Considérese, que en Gran Bretaña, al inicio de la década de los 80, el 33% se preocupaba por su supervivencia, el 47% por su realización externa y material, y sólo el 20% de su realización interna. En los 90 la proporción era: el 33% continuada preocupado por su supervivencia, el 27% por su realización externa y material, y el 40% concedía la máxima importancia a su realización interna.

Después de años de reestructuraciones laborales, tales como: "Calidad total"; "Calidad mundial"; "Reingeniería de sistemas"; etcétera, impuestos por la globalización y la inestabilidad de los mercados; las empresas se encuentran hoy "a la deriva". La destitución de (en muchos casos) más del 50% de sus compañeros de trabajo; la mayor cantidad de trabajo que debe ser realizada por una menor cantidad de personas utilizando tecnologías mucho más complejas (que requieren un aprendizaje especial); causan entre los "supervivientes": abatimiento, miedo y cicatrices emocionales. Esto es algo que requiere una fuerza espiritual superior.

Es evidente que existió un problema en el entorno y los sistemas de trabajo. Estos no estaban preparados en absoluto para el desarrollo del lado humano, emocional y espiritual de los integrantes de la empresa. Por lo general, desde el punto de vista de la dirección empresarial los trabajadores han sido una legión de máquinas productoras.
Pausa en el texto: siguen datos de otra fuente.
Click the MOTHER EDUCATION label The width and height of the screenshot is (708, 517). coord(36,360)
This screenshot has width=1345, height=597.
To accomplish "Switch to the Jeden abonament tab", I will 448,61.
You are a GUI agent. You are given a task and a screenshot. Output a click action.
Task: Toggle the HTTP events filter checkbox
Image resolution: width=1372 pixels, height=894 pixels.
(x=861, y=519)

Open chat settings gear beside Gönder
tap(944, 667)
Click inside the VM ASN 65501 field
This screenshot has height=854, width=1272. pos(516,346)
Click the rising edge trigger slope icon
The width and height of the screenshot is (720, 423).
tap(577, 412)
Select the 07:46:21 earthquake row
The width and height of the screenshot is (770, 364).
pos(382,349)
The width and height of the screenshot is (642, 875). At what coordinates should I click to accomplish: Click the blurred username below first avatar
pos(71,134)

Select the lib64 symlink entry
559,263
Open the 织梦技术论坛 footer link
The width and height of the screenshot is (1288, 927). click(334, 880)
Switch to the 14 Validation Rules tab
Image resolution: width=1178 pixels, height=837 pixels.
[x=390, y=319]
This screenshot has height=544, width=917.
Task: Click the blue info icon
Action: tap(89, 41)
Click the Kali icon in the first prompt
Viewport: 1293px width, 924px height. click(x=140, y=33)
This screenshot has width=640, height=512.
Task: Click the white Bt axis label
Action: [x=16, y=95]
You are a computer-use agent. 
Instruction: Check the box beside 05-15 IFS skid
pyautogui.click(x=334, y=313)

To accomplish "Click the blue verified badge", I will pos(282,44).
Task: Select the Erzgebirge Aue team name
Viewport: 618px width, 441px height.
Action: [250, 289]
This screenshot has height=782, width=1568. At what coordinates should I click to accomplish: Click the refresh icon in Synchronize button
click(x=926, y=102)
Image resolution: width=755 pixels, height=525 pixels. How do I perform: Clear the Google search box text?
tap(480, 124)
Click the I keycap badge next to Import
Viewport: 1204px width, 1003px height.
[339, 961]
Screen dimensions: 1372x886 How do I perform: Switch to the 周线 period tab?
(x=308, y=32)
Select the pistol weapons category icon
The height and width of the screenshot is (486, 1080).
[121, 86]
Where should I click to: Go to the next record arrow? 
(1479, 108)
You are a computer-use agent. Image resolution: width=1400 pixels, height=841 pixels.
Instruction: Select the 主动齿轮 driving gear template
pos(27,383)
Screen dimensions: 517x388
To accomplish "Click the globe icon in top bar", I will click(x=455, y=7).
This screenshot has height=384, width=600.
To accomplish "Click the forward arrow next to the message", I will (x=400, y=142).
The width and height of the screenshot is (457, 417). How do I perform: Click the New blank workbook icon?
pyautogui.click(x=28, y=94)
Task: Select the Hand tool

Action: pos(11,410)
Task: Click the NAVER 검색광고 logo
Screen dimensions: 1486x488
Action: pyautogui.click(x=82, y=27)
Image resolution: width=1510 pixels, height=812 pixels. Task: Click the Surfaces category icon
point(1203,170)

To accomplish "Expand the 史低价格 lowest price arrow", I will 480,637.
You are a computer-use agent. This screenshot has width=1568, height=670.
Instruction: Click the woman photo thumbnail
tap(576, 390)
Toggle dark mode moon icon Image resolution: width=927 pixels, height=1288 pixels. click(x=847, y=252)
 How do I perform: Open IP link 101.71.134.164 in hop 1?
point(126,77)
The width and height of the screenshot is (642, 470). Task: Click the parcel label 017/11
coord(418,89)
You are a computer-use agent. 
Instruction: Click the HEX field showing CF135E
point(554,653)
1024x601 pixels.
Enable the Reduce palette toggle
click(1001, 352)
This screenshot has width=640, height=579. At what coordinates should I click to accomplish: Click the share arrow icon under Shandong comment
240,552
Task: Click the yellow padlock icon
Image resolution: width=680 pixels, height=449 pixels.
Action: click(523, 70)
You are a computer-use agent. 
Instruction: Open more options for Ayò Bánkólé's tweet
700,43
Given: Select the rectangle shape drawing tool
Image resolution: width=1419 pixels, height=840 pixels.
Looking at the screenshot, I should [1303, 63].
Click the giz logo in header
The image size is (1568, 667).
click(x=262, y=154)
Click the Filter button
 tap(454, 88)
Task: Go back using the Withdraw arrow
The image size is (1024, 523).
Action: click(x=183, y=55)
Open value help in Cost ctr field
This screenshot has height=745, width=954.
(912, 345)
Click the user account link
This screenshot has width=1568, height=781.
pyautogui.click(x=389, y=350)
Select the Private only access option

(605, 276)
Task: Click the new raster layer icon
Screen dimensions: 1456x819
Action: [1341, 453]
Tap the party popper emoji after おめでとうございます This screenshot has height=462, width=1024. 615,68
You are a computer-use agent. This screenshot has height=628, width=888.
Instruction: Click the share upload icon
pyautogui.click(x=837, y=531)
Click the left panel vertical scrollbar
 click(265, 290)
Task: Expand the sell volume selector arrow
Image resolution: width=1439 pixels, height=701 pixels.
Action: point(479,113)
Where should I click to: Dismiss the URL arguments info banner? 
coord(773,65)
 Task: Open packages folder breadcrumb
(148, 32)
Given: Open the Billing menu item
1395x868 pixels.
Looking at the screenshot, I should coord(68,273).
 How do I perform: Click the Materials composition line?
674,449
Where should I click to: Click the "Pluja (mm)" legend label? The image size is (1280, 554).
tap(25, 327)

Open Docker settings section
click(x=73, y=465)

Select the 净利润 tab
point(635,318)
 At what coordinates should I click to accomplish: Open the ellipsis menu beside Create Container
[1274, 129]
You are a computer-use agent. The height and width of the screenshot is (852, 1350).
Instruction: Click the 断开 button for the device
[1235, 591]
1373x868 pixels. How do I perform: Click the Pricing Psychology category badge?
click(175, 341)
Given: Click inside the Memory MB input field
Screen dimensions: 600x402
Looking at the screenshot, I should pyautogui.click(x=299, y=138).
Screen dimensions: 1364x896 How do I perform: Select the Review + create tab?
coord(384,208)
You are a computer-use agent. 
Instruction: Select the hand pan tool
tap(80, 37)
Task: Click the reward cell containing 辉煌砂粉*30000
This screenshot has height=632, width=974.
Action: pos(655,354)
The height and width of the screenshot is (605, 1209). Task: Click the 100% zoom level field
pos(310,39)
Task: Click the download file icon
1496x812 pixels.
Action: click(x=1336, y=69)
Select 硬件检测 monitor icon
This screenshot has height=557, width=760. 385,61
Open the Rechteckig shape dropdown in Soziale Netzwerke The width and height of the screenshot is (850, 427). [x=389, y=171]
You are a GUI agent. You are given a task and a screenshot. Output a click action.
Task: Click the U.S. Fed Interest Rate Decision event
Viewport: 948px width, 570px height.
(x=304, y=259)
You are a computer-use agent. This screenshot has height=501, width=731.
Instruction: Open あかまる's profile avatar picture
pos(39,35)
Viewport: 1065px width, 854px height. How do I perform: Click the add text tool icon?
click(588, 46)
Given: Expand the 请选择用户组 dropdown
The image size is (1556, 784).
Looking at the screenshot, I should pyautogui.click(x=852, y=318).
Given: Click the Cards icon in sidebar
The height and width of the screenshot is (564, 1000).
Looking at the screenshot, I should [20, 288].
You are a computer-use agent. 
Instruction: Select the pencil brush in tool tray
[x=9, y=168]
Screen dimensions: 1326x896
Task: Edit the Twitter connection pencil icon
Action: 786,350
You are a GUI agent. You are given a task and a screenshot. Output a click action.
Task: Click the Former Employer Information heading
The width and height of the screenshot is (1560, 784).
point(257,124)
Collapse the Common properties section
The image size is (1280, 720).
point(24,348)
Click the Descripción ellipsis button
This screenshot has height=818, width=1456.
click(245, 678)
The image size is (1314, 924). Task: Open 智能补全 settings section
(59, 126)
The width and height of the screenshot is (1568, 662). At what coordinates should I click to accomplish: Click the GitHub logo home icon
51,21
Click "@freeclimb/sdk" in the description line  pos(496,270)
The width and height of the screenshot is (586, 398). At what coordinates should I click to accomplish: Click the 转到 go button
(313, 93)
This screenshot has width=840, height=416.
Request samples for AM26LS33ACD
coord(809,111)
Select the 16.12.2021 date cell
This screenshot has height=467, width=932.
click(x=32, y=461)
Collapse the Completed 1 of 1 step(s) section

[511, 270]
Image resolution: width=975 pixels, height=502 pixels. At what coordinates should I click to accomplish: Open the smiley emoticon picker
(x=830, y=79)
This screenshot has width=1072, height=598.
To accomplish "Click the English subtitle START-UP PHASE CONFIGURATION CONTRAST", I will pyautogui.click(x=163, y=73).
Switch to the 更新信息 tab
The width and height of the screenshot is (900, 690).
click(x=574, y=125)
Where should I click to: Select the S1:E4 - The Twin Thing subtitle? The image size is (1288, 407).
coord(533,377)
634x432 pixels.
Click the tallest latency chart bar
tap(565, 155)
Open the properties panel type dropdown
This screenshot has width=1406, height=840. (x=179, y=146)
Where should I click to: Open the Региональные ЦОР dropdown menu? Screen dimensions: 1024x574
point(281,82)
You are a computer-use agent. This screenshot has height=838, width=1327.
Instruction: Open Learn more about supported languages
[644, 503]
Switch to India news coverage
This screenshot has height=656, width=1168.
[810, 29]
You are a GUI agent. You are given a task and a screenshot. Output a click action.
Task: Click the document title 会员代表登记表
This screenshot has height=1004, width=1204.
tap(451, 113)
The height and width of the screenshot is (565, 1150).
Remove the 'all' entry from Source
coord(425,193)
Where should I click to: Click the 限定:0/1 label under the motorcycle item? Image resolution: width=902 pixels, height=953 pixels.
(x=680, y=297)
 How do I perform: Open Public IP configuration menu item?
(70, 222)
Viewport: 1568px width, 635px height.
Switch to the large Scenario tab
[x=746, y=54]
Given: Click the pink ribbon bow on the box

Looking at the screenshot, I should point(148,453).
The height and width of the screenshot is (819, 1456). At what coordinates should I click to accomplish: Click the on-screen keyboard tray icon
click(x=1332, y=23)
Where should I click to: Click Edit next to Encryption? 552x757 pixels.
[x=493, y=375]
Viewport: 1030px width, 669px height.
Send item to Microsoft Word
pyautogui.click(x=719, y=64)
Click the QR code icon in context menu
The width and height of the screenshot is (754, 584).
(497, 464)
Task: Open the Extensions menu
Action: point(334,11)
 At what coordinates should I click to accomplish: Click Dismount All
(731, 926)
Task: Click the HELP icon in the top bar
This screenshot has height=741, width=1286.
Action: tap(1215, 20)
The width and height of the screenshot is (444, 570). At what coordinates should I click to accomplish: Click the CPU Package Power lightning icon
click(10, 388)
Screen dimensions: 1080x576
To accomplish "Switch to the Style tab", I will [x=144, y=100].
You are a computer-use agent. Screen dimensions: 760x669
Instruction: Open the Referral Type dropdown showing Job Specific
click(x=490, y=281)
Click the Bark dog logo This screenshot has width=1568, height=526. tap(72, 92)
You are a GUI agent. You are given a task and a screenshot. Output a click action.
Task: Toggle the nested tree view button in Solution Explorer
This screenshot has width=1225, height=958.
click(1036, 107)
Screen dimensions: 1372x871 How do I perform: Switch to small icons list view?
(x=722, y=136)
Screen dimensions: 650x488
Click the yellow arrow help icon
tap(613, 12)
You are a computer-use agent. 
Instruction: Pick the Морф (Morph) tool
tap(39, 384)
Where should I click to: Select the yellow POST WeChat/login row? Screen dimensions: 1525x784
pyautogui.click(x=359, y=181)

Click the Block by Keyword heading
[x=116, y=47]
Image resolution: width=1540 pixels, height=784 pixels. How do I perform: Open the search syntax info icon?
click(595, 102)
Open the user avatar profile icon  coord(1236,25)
La calidad (como concepto y práctica empresarial), era la extracción de muestras aleatorias en la línea de producción y la aprobación o rechazo de lote como resultado de dicha prueba.

La gerencia moderna sabe que está integrada a equipos de trabajos, en donde cada persona es una individualidad que tiene sus propios valores, moral respeto, emociones, sentimientos, espiritualidad y debe sabérsele manejar a fin de integrarlo positivamente en pro de un buen desempeño, sin originarles conflictos, todo lo contrario proporcionándole motivaciones, estímulos que le conlleve a integrarse cohesivamente con el grupo, a respetarse, a mantener firme sus valores, principios y moralidad,

De aquí que se hace énfasis en estar bien claro, que no se puede esperar que una empresa encuentre su camino, si quienes la componen son individuos que viven perdidos respecto a sí mismos, si han descuidado su espiritualidad, abandonado sus virtudes y le han dado pasos a vicios, contaminaos que han afectado el logro de un buen crecimiento personal y espiritual.

Se señala, que la integración, por ejemplo, de la endocalidad en los programas de incremento de calidad, se pueden alcanzar, si se tienen claras las siguientes preguntas:

Es interesante realizar las siguientes preguntas a todos los niveles de la empresa a modo de experimento:

¿Hacia dónde cree que se dirige la empresa?.

¿Dónde cree que se encuentra la empresa en este momento?.

¿De dónde viene la empresa?.

Si las respuestas son muy diferentes, en la empresa hay confusión.

Si las respuestas son no sabe no opina, la empresa está perdida.

Si las respuestas se asemejan, o bien sus miembros se hallan comprometidos, o la empresa tiene un magnífico departamento de comunicación interna.

¿Hacia dónde cree que se dirige?.

¿Dónde se encuentra usted en este momento?.

¿De dónde viene?.

Señalan los autores ya citados, que no se descuide, que l verdadero valor de una empresa va más allá de las acciones, activo fijos, productos, marca; consistiendo en la suma de todos los valores internos que poseen los miembros de la empresa.

Las personas descubren que los nuevos valores de la empresa son:

· Cooperación.

· Competitividad.

· Integridad.

· Innovación.

Al reducirse, reintegrarse y aplanarse la empresa, se forman equipos de trabajo con individuos que nunca han trabajado entre sí. Luego:

Primero, los valores no pertenecen a la empresa sino a los individuos que la componen.

Segundo, si los individuos no han sido previamente preparados emocional y espiritualmente para el cambio, no existe garantía que él, se cumpla correctamente.

Tercero, se deben eliminar consignas y advertencias, dirigidas a los trabajadores; (décimo principio de calidad de W.E. Deming).